Augmentation des tarifs d’Orange Burkina : La Ligue des consommateurs met en garde l’opérateur

C’est avec « grand étonnement » que la Ligue des consommateurs (LCB) dit avoir appris la décision de l’opérateur de téléphonie mobile Orange Burkina de procéder à un réajustement de ses tarifs de communication et de service internet, à partir du 17 février 2020. Au cours d’une conférence de presse qu’elle a animé, ce lundi 3 février 2020 à son siège à Ouagadougou, la LCB n’a pas pris de gants pour mettre en garde l’opérateur d’un éventuel boycott s’il s’entête à augmenter ses tarifs.

L’étau se resserre-t-il contre l’opérateur de téléphonie mobile Orange, qui dans un communiqué en date du 30 janvier dernier, a décidé, à compter du 17 février 2020, de procéder à une augmentation tarifaire de l’ordre de 2,04% sur l’ensemble de ses offres et services ? A la ligue des consommateurs, le ton commence à monter et les menaces d’un boycott planent sur la tête de l’opérateur si rien n’est fait pour désamorcer cette bombe à retardement.

Rencontre d’explications reportée

Au cours d’un point de presse que ses premiers responsables ont animé, la ligue des consommateurs du Burkina dit avoir reçu une invitation de Orange Burkina pour prendre part à une rencontre de présentation et d’explications de la nouvelle grille tarifaire qui devait se tenir ce lundi.

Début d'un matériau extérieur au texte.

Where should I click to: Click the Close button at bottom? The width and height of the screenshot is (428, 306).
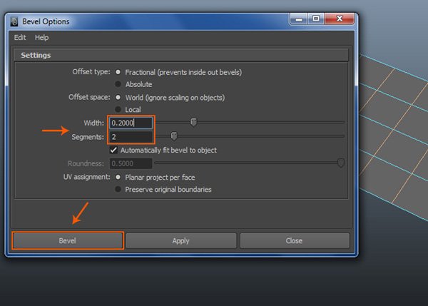coord(294,240)
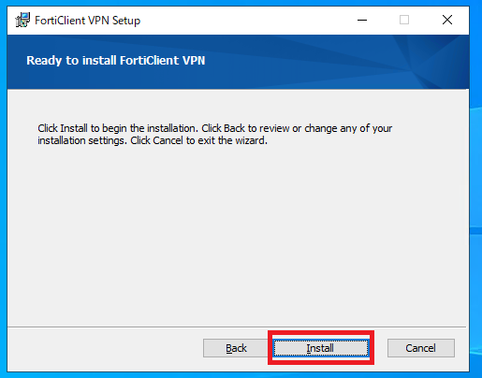The width and height of the screenshot is (482, 378).
Task: Click the word 'Back' inside the instruction text
Action: click(234, 128)
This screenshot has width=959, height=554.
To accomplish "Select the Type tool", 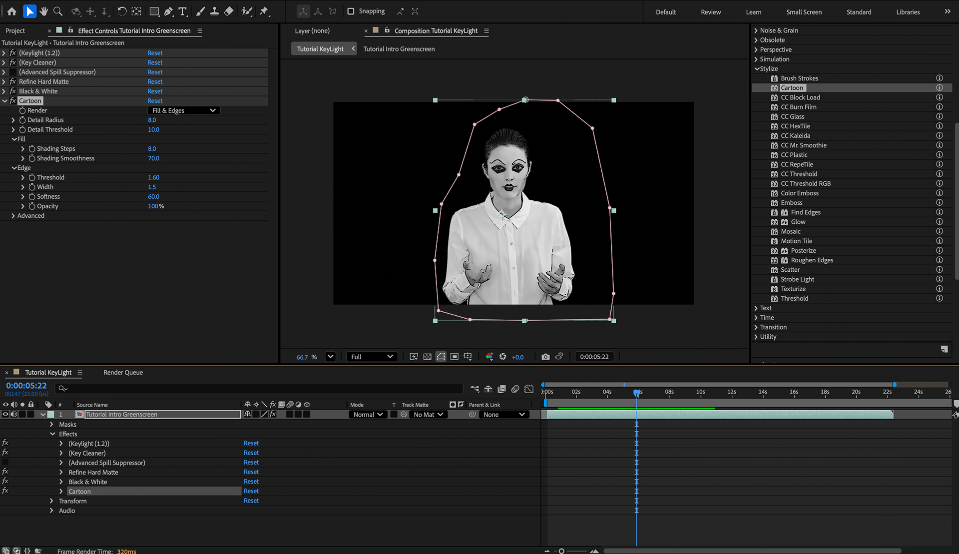I will pos(182,11).
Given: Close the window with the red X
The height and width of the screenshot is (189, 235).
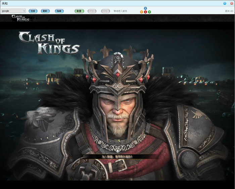Looking at the screenshot, I should tap(231, 3).
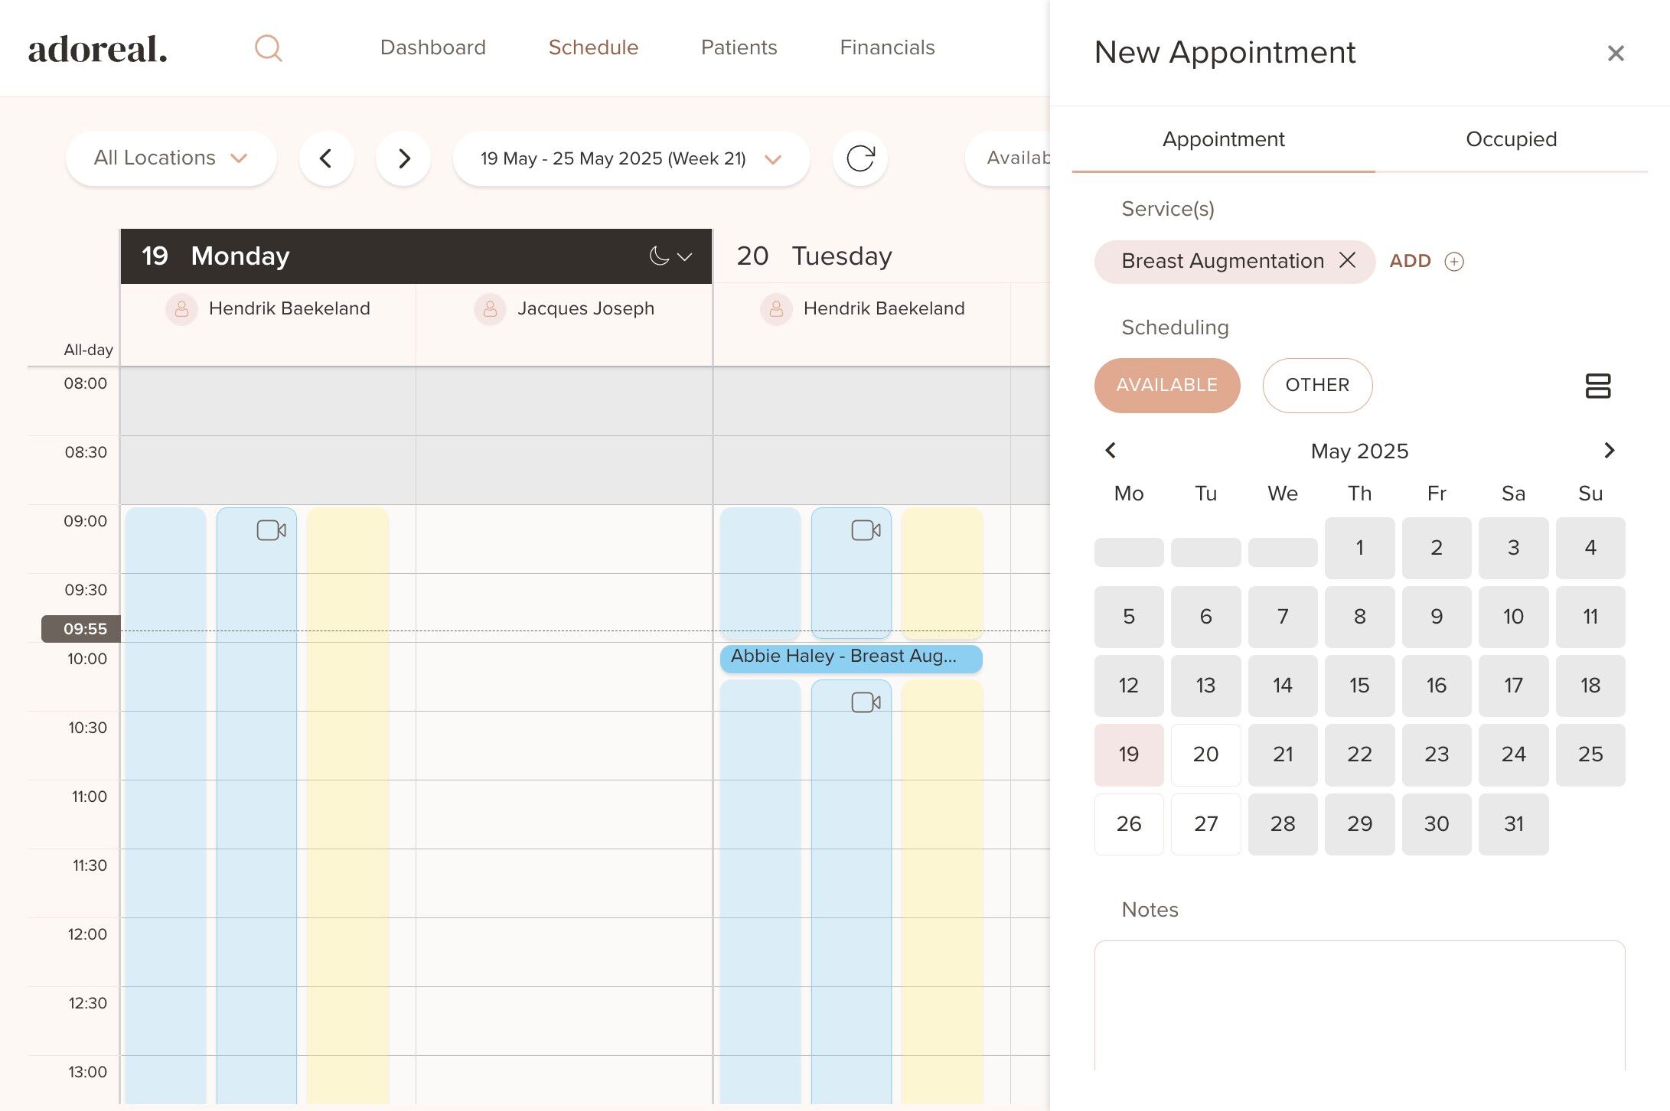Go to previous week arrow
The height and width of the screenshot is (1111, 1670).
[x=326, y=158]
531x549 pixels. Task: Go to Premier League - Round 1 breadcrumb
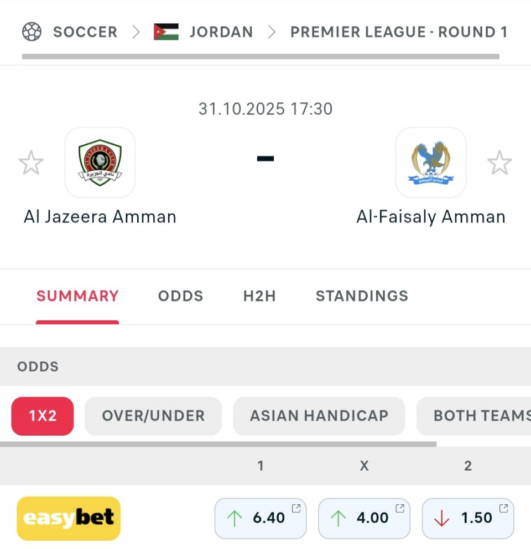click(399, 31)
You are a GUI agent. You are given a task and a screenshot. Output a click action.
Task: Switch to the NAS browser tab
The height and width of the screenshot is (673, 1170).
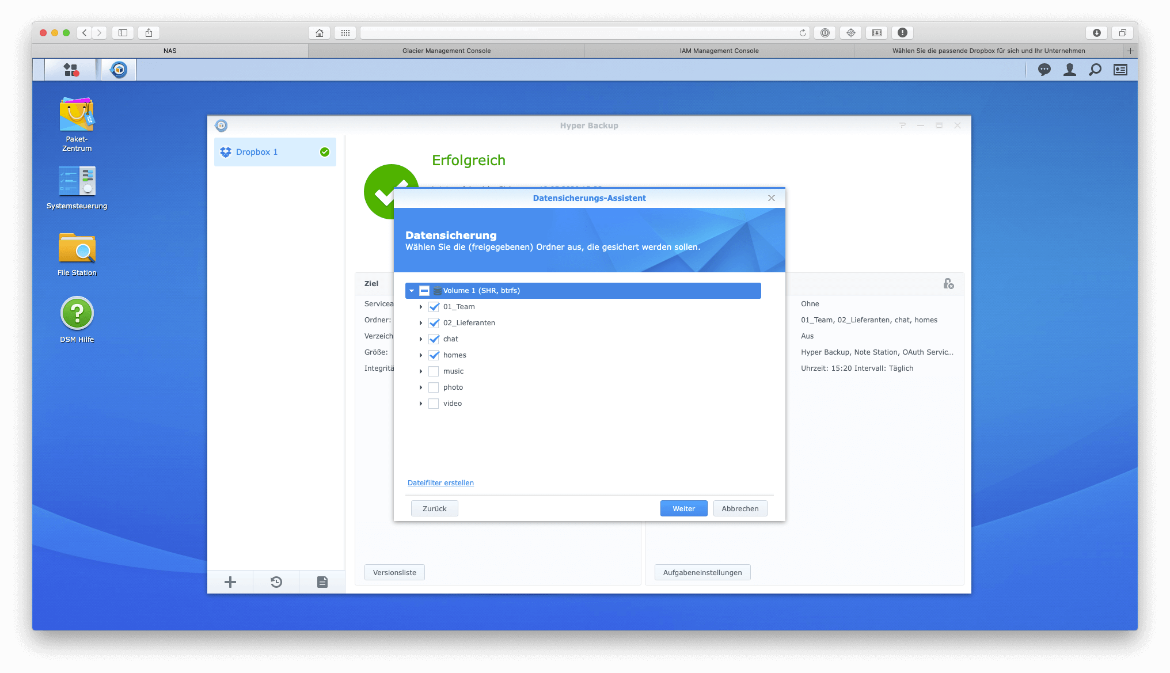pos(169,51)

Mais très tôt le matin, par un coup de fil, l’opérateur a reporté la rencontre à une date ultérieure. « Faut-il comprendre que Orange a renoncé à cette idée de réajustement ? », s’interroge la Ligue des consommateurs qui ose croire que ce report a été dicté par le tweet du Premier ministre, Christophe Dabiré, qui juge la décision de la société Orange « inacceptable et contreproductive ».

Dasmané Traoré, président de la Ligue des consommateurs du Burkina

« Une décision incompréhensible au-delà des récriminations »

En effet, pour le chef du gouvernement, l’adoption de la loi de finances ne saurait être un argument suffisant pour décider d’une augmentation des tarifs, de façon unilatérale. Tout en saluant la réaction « proactive et sans ambages » du gouvernement, qui rejoint la position du bureau exécutif national de la ligue défendue depuis le 1er février, les conférenciers avec à leur tête Dasmané Traoré, estiment que cette décision est « incompréhensible au-delà des récriminations des consommateurs ».

Répondre aux griefs

Pour la LCB, le consommateur mérite un peu plus de respect car comme le dit l’adage « le client est roi ». « C’est parce qu’il y a stabilité que vous êtes là, c’est parce qu’il y a des consommateurs que vous êtes là. Qu’ils discutent avec l’Etat », a suggéré le président de la LCB. Selon les conférenciers, plutôt que de se préoccuper de l’augmentation des tarifs, Orange devrait se concentrer sur les griefs des consommateurs. Il s’agit notamment de « la multiplicité des bonus avec des dates de validité de consommation, la qualité vocale, le retrait des bonus, les messages intempestifs qui incitent aux jeux, la consommation rapide des mégas, la facturation du numéro vert de l’ONEA et du service clientèle ».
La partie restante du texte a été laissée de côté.